Excerpt to read Start Marker

Judge: Glenda Sanders, Case: 2021-01238846, Date: 2022-09-16 Tentative Ruling

 

1. Motion to Compel Arbitration

2. Status Conference (Continued to June 14, 2023)

 

 

Defendant Tuttle-Click Ford, Inc’s motion to compel Plaintiff Christian Ramirez to arbitrate the individual PAGA claim is GRANTED. The remainder of the case is stayed pending the outcome of the arbitration. To the extent the motion seeks an order dismissing Plaintiff’s non-individual PAGA claim, the Motion is denied without prejudice to Plaintiff’s right to renew its motion to compel when the stay is lifted.

 

In anticipation that the arbitration will not be completed before June 2023, the court continues the status conference to June 14, 2023. If one or more of the parties wishes to advance that conference, they may call or email the clerk (CX101@occourts.org).

 

Legal Authority

 

A party moving to compel arbitration under Code Civil Procedure Section 1281.2 must prove by a preponderance of the evidence that: (1) The parties entered into a written agreement to arbitrate; (2) One or more of the claims at issue are covered by that agreement; and (3) The responding party refused a prior demand for arbitration under the agreement of the claims at issue.  (Code Civ. Proc., § 1281.2; Villacreses v. Molinari (2005) 132 Cal.App.4th 1223, 1230.)  If the moving party meets this burden, the burden shifts to the resisting party to prove by a preponderance of evidence a ground for denial (e.g., fraud or unconscionability). (Villacreses, 132 Cal.App.4th at 1230.)

 

Merits

 

Defendant has its initial burden under CRC 3.1330 to prove the existence of an agreement to arbitrate. Two valid arbitration agreements purporting to bear Plaintiff’s signature have been offered into evidence. (Ashley Decl. Exs. A, B.) Plaintiff has provided no evidence or argument to the contrary. Accordingly, the Court finds a valid agreement to arbitrate exist.

 

The agreement includes the following relevant terms:

 

“I and the Company agree to utilize binding arbitration as the sole and exclusive means to resolve all disputes that may arise out of or be related in any way to my employment or my application for employment. I and the Company each specifically waive and relinquish our respective rights to bring a claim against

the other in a court of law and to have a trial by jury. Both I and the Company agree that any claim, dispute, and/or controversy that I may have against the Company (or its owners, directors, officers, managers, employees, or other agents), or the Company may have against me, shall be submitted to and

determined exclusively by binding arbitration under the Federal Arbitration Act (“FAA”)…”

 

(Ashley Decl. [ROA 43] Ex. A.)

 

“I agree that any claims brought under this binding arbitration Agreement shall be brought in the individual capacity of myself or the

Company. This binding arbitration agreement shall not be construed to allow or permit the consolidation or joinder of claims of other claimants, or permit such claims to proceed as a class or collective action. No arbitrator shall have the authority under this agreement to order any such class or collective action.

Excerpt to read End Marker
Given information Start Marker

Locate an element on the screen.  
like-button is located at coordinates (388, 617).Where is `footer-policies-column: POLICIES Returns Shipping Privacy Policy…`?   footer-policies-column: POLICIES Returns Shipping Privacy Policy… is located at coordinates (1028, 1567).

Given information End Marker

_Prompt 1_.
According to the tentative ruling, to what date is the status conference continued?
_Prompt 2_.
Write the next part of the tentative ruling on the motion to compel arbitration, beginning after its final sentence.
The material placed after the tentative ruling comes from a separate source.

_Answer space 1_.
June 14, 2023.

_Answer space 2_.
By signing this agreement, I am agreeing to waive any substantive or procedural rights that I may have to bring or participate in an

action brought on a class or collective basis. If under applicable law a representative claim under the California Private Attorneys General Act (“PAGA”) is found to be unwaivable and such an action is pursued in court, I and the Company agree that any such PAGA claim will be severed and stayed pending resolution of claims that are arbitrable.”

 

(Ashley Decl. [ROA 43] Ex. B.)

 

Applicability of FAA

 

The parties’ agreement states that the FAA governs. Plaintiff offers no evidence or argument to the contrary. Accordingly, the Court finds the FAA applies.

 

PAGA Waiver

 

In Viking River Cruises, Inc. v. Moriana (2022) 142 S.Ct. 1906, the United States Supreme Court overruled Iskanian v. CLS Transportation Los Angeles, LLC (2014) 59 Cal.4th 348 to the extent its holding was preempted by the FAA and concluded that (1) a PAGA claim could be split into “individual” and “representative” portions, and (2) the individual portion could be compelled to arbitration. However, Viking River Cruises did not overrule Iskanian to the extent it precludes “a wholesale waiver of PAGA claims.” (Id. at 1924-25.) By “wholesale waiver”, the Supreme Court was referring to a waiver of both the individual and representative PAGA claims.  In short, the Supreme Court did not overrule Iskanian to the extent it precluded a waiver of the “non-individual” or “representative” PAGA claim.

 

Plaintiff argues the “current law” language creates an express PAGA carve out because, in 2020 when the agreements were executed, Iskanian prohibited claim-splitting and PAGA-waivers. The Court disagrees.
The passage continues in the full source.